## [To do]
Please recast the material as a JSON list of strings, one string per line and no blank lines, starting at the first line and ending at the line containing "will click(x=126, y=6).".

## [Dataset records]
= = = =

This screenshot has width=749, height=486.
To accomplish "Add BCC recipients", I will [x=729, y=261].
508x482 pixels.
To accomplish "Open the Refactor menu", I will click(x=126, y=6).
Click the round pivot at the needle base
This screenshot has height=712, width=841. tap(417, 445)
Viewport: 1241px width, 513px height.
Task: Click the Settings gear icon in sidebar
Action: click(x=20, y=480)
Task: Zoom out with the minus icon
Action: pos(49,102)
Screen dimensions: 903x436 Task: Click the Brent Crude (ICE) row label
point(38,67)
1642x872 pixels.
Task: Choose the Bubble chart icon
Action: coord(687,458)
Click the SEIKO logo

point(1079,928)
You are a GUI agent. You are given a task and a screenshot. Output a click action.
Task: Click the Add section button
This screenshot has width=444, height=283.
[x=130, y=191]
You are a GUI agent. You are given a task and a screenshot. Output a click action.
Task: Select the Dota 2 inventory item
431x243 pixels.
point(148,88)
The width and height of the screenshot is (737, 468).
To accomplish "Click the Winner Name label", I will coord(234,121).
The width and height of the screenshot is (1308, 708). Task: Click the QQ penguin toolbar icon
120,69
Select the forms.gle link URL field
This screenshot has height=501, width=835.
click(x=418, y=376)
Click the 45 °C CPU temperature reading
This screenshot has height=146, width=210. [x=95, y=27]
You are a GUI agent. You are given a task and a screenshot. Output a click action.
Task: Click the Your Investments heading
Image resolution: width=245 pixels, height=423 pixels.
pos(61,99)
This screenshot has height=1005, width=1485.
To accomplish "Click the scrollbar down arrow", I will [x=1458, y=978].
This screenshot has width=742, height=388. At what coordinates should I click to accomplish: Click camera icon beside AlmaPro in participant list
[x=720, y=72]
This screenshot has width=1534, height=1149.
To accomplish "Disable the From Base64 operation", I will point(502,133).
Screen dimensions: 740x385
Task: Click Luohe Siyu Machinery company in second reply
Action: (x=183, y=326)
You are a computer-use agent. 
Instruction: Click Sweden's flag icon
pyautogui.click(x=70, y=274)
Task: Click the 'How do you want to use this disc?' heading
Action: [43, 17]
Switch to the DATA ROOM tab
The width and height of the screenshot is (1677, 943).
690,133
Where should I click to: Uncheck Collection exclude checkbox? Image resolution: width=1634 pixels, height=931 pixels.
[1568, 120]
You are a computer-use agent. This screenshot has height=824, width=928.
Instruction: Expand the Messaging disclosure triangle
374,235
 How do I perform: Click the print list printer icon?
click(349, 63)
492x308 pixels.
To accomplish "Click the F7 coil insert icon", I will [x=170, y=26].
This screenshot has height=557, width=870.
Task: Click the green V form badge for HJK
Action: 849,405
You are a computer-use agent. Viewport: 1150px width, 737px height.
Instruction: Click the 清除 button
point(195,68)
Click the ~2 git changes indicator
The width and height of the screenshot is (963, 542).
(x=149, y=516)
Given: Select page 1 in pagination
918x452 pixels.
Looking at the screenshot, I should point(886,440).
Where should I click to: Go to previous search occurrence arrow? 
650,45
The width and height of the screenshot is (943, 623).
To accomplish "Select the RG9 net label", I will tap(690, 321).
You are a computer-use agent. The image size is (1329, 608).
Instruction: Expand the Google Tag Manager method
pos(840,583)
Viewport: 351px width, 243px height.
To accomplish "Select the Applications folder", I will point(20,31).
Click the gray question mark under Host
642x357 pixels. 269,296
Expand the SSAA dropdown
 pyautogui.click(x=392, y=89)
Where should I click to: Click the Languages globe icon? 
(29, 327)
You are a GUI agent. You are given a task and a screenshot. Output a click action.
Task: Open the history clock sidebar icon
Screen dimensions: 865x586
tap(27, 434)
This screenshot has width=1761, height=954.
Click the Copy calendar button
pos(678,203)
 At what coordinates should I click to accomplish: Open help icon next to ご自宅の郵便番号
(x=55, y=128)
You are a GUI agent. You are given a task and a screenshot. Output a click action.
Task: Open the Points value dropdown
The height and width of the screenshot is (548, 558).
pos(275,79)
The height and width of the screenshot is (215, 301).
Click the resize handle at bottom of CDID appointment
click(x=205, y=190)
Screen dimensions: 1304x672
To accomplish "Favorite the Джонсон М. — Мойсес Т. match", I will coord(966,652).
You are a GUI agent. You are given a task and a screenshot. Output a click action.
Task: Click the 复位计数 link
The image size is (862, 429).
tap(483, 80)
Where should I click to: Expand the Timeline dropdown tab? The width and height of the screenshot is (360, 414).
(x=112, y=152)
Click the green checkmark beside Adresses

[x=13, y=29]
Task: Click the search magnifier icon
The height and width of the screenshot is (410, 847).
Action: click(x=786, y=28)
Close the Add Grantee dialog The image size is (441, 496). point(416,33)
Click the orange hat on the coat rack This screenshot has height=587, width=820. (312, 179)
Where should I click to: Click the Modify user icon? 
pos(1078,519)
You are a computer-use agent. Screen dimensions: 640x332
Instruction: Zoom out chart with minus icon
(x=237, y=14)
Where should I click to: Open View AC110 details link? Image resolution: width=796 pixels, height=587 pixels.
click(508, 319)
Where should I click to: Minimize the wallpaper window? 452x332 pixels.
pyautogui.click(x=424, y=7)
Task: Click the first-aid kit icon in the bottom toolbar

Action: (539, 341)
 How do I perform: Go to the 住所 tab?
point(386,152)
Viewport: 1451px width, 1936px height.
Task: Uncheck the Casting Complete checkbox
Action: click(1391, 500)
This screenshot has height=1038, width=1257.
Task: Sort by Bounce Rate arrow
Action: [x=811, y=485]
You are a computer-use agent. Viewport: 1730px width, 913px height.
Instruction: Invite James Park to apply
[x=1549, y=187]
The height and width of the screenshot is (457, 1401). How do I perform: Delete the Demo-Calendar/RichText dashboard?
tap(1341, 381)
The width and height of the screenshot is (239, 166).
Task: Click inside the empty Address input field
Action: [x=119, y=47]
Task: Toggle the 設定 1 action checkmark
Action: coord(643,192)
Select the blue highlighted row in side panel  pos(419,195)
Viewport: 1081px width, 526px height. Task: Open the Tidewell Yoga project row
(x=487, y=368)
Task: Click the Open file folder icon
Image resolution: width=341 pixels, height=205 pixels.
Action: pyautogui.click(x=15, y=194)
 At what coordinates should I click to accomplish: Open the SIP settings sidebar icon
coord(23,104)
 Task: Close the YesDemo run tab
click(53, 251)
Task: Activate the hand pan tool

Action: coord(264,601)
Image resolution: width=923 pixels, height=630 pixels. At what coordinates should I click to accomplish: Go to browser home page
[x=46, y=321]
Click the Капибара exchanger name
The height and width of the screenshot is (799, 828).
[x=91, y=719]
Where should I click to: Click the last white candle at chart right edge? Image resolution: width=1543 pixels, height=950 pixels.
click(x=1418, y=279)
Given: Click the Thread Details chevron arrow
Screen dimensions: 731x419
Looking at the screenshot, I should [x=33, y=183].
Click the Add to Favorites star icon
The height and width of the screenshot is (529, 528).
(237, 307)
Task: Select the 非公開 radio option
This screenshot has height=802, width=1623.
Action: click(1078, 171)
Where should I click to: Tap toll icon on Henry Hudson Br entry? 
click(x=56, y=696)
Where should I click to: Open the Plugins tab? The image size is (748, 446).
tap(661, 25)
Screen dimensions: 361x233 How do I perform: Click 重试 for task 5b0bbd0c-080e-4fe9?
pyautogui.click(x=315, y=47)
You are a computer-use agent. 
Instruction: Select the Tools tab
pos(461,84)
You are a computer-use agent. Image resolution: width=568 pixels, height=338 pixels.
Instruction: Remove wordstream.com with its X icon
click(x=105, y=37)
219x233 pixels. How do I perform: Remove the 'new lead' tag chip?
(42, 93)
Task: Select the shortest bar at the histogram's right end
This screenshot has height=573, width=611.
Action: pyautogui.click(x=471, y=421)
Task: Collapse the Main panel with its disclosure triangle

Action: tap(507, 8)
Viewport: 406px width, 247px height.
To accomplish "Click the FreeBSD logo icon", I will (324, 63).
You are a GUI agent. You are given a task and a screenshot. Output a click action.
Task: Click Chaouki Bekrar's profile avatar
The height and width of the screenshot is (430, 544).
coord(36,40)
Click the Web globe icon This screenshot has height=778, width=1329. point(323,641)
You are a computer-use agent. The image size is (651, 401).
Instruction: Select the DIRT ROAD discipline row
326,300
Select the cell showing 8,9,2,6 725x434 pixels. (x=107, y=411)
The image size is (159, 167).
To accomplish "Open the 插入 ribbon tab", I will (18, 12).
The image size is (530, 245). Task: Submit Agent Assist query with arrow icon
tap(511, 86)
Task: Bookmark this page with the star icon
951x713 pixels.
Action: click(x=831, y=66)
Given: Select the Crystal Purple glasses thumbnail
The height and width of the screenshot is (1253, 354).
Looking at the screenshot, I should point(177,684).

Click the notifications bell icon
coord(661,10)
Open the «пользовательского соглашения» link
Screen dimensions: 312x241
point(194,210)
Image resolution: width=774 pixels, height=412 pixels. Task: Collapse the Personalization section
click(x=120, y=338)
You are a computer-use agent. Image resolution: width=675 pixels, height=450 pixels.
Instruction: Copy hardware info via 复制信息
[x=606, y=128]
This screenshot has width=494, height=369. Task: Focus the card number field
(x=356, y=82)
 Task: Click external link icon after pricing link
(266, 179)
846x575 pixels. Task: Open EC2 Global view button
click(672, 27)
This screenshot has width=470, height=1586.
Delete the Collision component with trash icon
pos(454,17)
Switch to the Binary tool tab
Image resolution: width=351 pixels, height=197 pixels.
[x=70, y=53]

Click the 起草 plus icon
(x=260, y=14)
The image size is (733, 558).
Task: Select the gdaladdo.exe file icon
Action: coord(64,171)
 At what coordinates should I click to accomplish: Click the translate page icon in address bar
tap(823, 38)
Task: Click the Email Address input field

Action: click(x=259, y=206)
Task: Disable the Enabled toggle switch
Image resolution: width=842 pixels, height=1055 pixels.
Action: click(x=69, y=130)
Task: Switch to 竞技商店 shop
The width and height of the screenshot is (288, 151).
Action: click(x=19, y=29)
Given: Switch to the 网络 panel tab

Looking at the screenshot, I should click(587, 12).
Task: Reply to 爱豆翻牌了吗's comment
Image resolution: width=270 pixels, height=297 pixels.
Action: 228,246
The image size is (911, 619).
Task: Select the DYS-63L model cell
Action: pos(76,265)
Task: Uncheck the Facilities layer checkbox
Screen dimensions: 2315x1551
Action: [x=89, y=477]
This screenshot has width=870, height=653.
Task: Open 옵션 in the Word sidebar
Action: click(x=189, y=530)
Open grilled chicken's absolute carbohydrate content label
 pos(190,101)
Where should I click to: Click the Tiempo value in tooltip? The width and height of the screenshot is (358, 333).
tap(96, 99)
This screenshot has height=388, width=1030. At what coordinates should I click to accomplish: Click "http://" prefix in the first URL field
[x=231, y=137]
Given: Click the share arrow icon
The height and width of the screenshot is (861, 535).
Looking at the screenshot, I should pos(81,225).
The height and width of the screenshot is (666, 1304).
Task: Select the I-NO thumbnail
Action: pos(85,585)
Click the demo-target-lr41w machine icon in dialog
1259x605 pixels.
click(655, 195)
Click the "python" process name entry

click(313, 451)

= = = =

## [Correct output]
[
  "This screenshot has width=749, height=486.",
  "To accomplish \"Add BCC recipients\", I will [x=729, y=261].",
  "508x482 pixels.",
  "To accomplish \"Open the Refactor menu\", I will click(x=126, y=6)."
]